## [Task to complete]
Records follow. Print exactly the lines from the one that has "How do I perform: Apply" through the one that has "You are a computer-use agent. Screen", inclusive, and omit the pictures.

## [Pixel coordinate grounding data]
+ + + + + + +
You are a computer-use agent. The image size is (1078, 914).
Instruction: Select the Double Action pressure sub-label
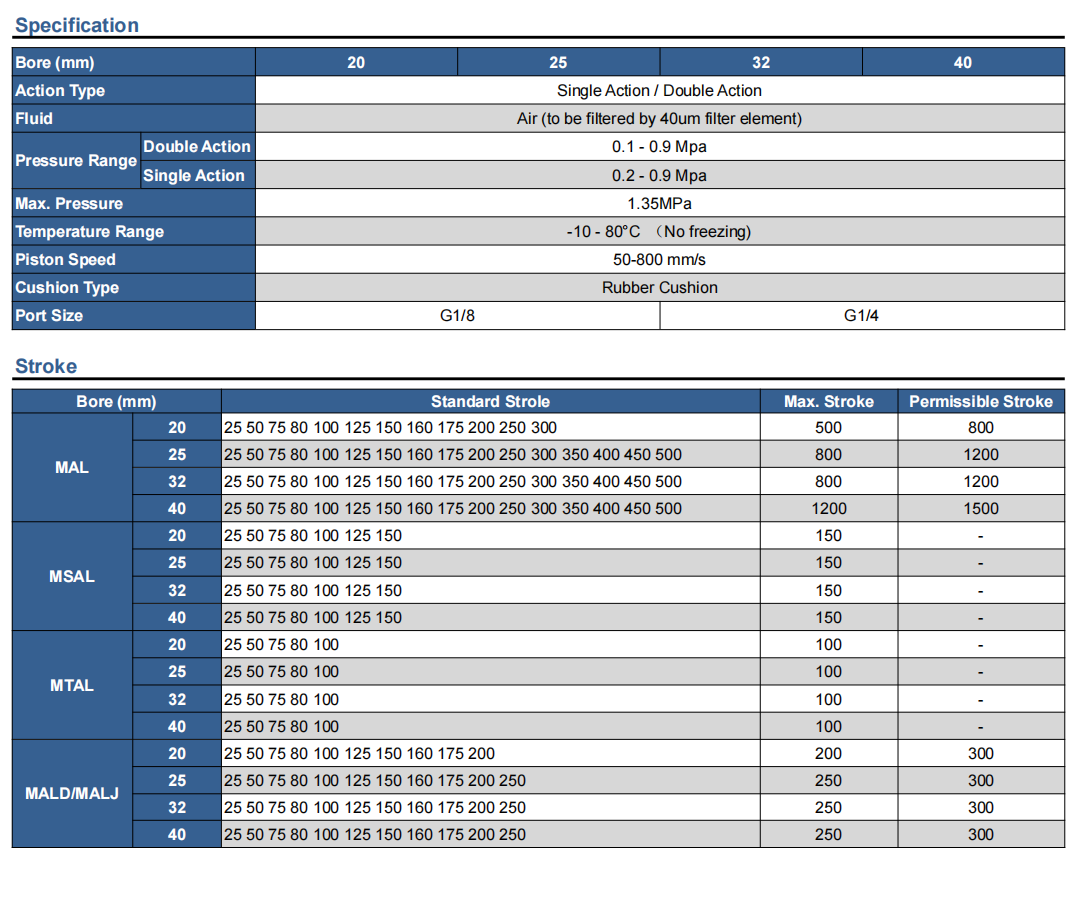[x=197, y=147]
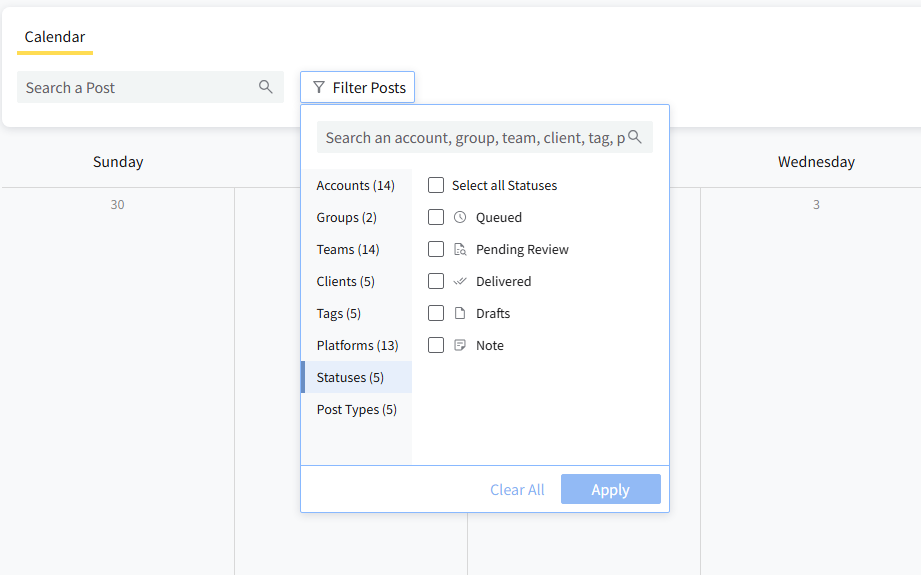Viewport: 921px width, 575px height.
Task: Switch to the Accounts (14) filter category
Action: (355, 185)
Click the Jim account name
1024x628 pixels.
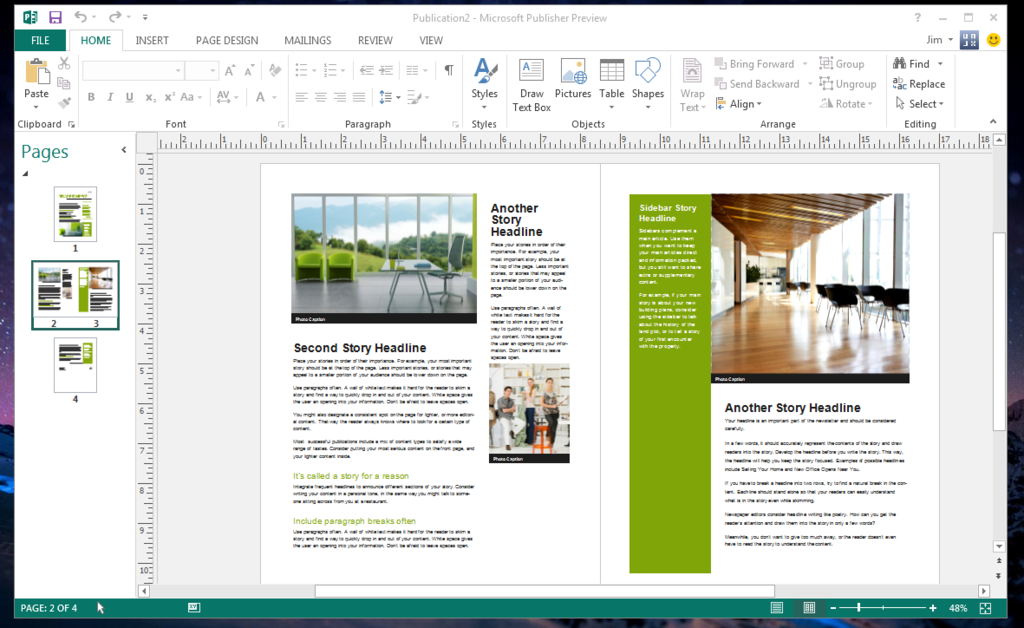coord(935,40)
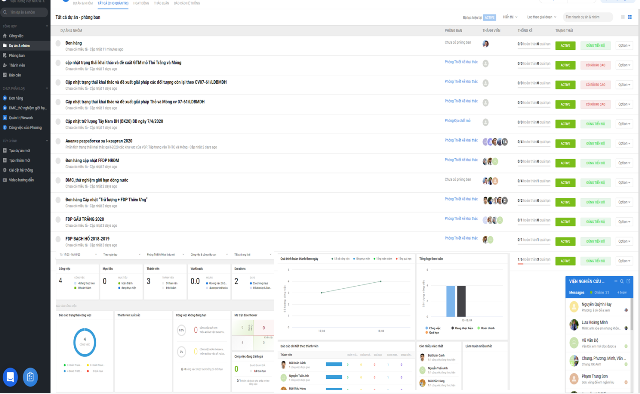Screen dimensions: 640x394
Task: Select the underlined active top tab
Action: click(113, 3)
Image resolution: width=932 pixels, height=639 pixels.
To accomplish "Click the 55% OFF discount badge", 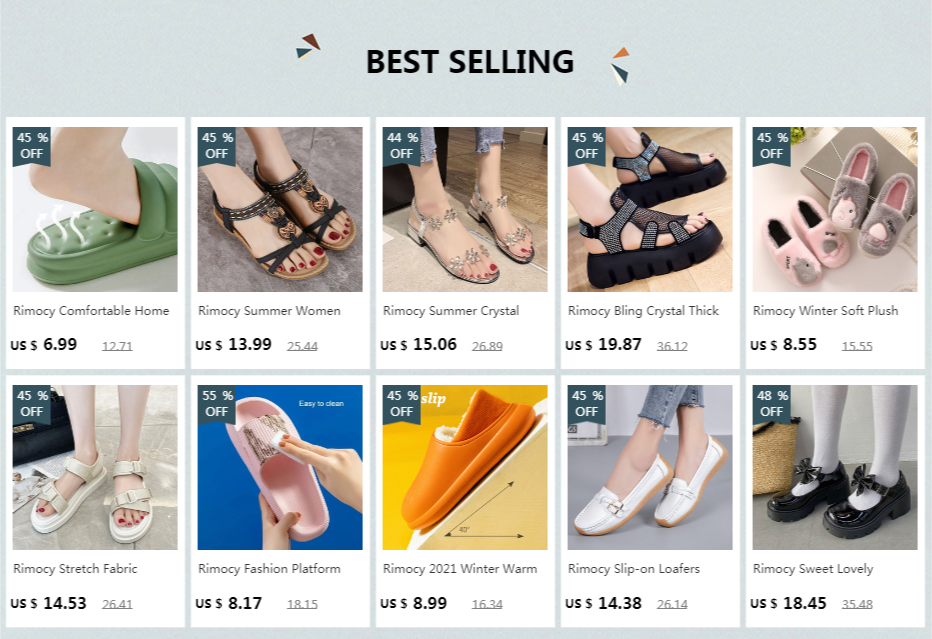I will [x=217, y=403].
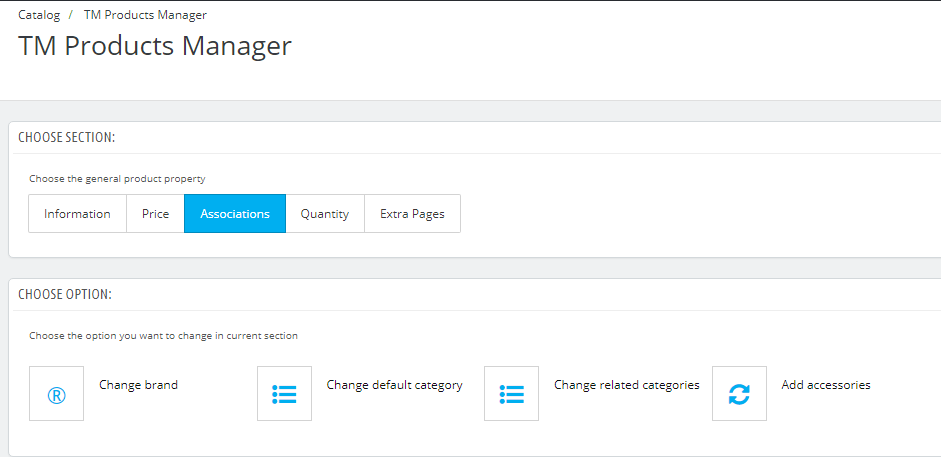Image resolution: width=941 pixels, height=457 pixels.
Task: Click the TM Products Manager page heading
Action: 155,46
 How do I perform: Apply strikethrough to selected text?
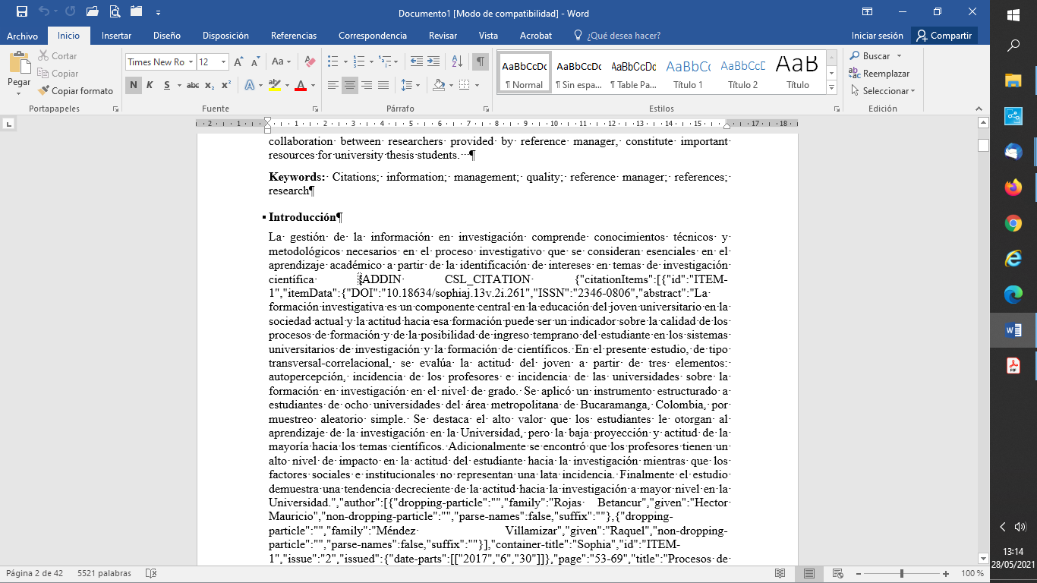point(194,85)
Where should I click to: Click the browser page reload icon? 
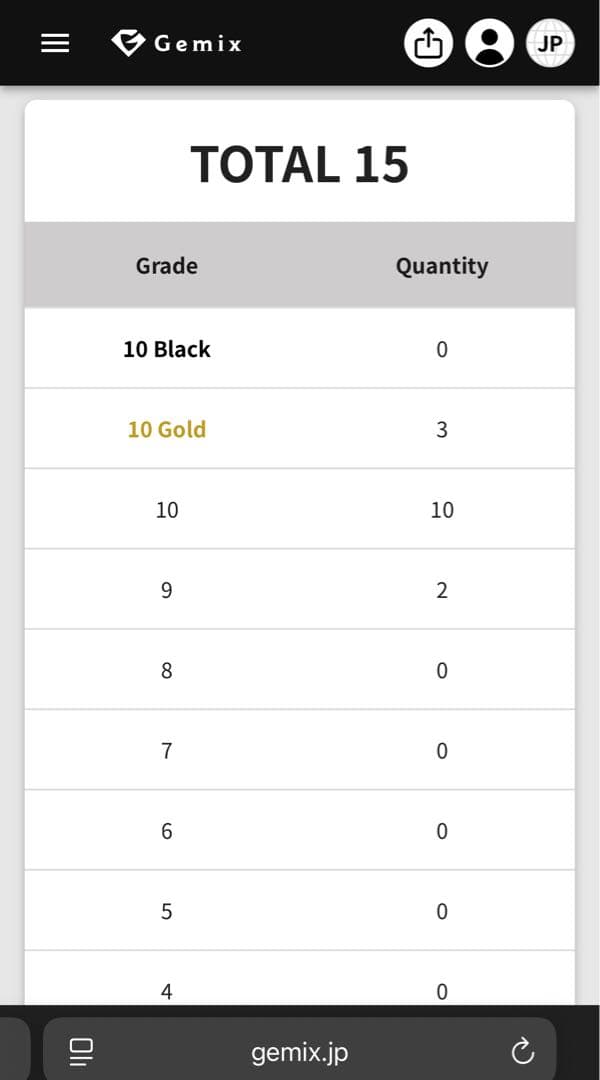point(522,1051)
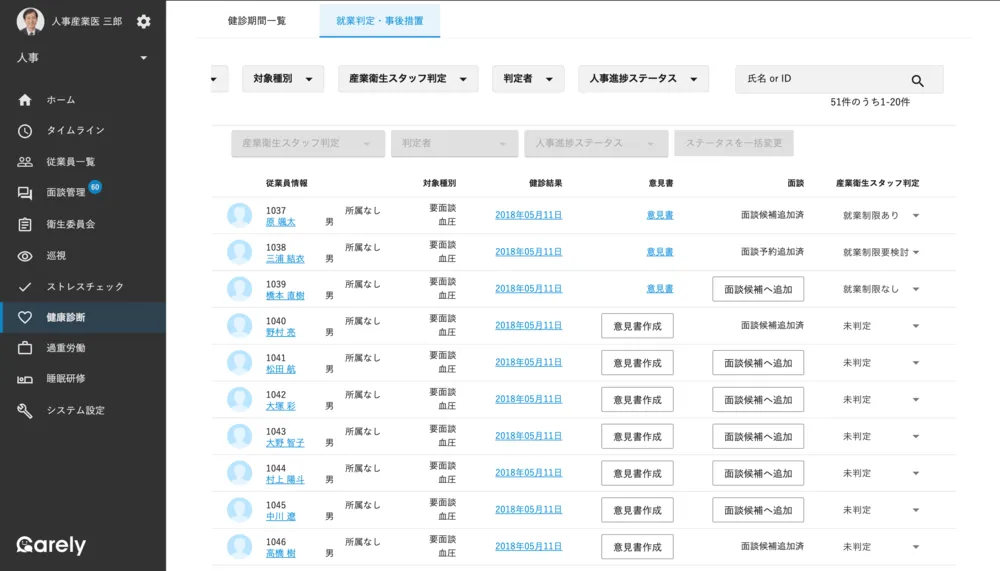Select employee list people icon
The height and width of the screenshot is (571, 1000).
[x=25, y=162]
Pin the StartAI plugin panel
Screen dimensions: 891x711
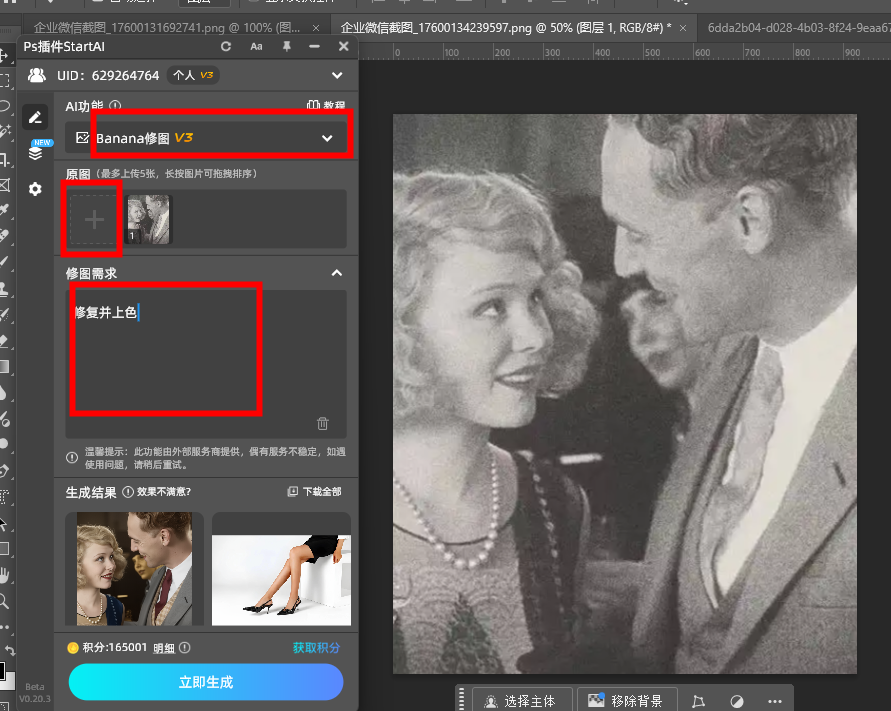[x=286, y=46]
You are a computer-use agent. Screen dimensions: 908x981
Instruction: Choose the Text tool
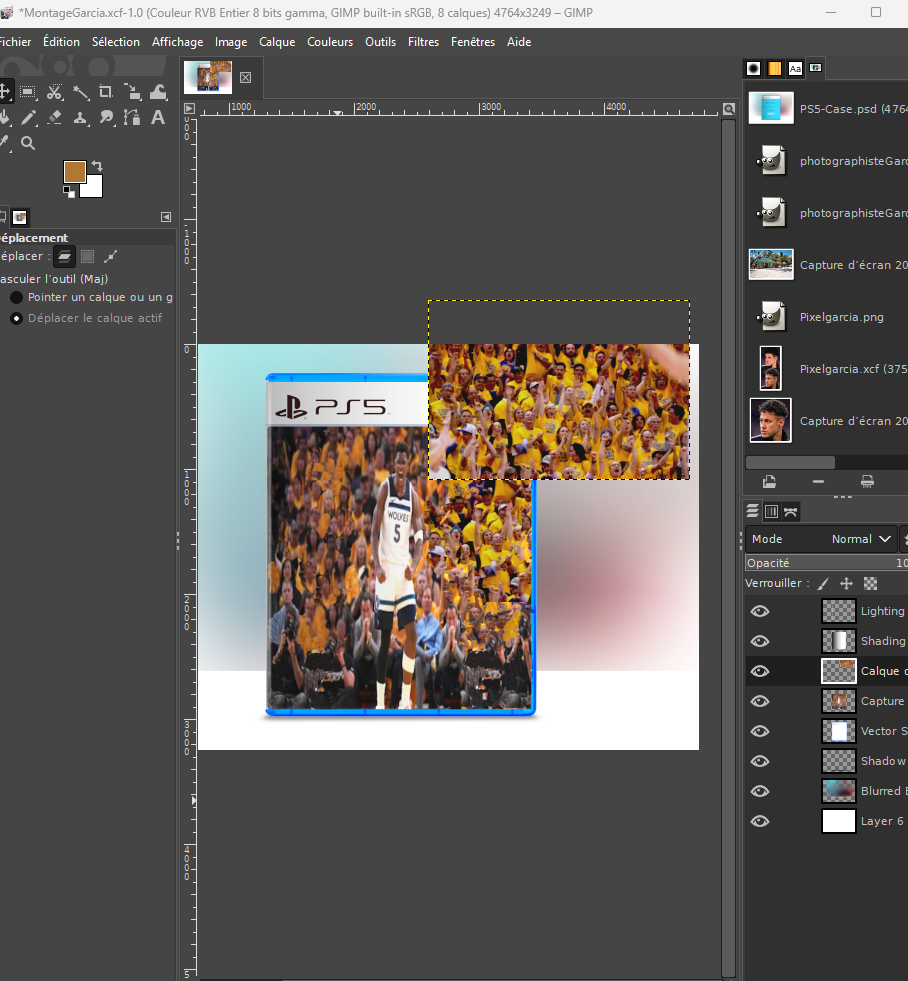pos(158,118)
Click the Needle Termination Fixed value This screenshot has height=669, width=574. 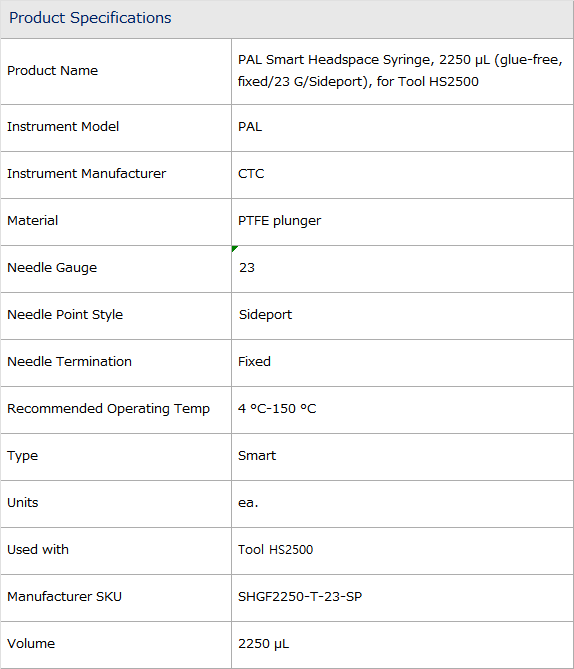coord(254,361)
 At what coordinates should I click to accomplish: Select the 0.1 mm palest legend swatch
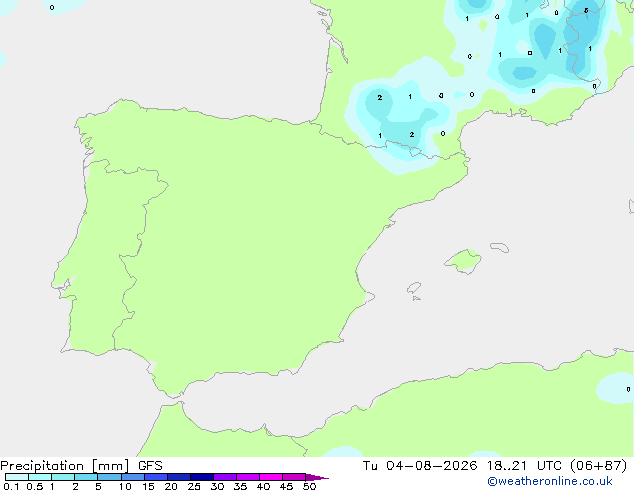[x=17, y=477]
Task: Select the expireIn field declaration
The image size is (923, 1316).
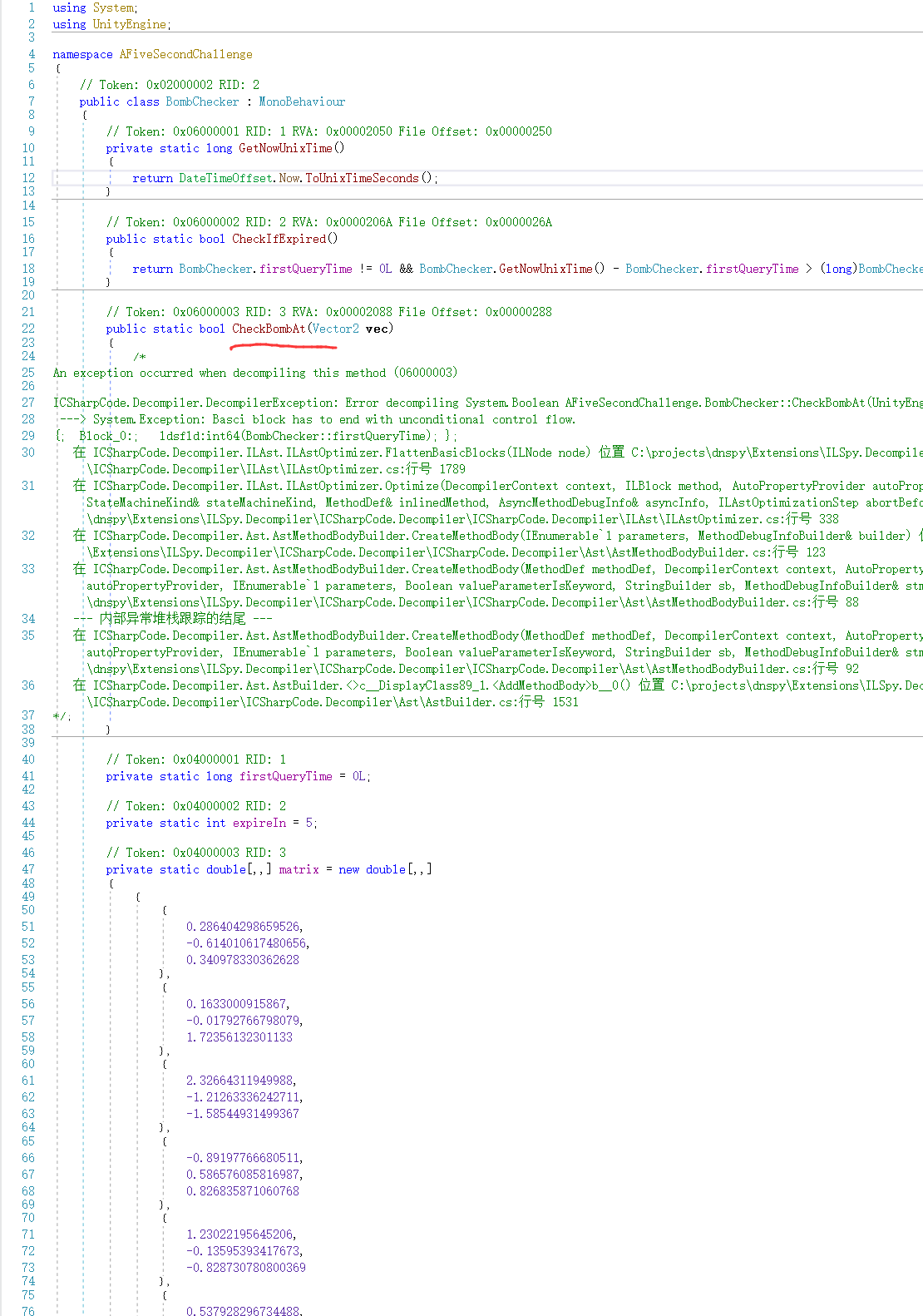Action: click(x=259, y=823)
+ + + + + + +
## [Response below]
 How do I perform: Apply strikethrough to selected text?
point(194,85)
Where should I click to: Click the browser page reload icon? 
point(522,1051)
Select employee list people icon
The height and width of the screenshot is (571, 1000).
[x=25, y=162]
Pin the StartAI plugin panel
Screen dimensions: 891x711
[x=286, y=46]
You are a computer-use agent. Screen dimensions: 908x981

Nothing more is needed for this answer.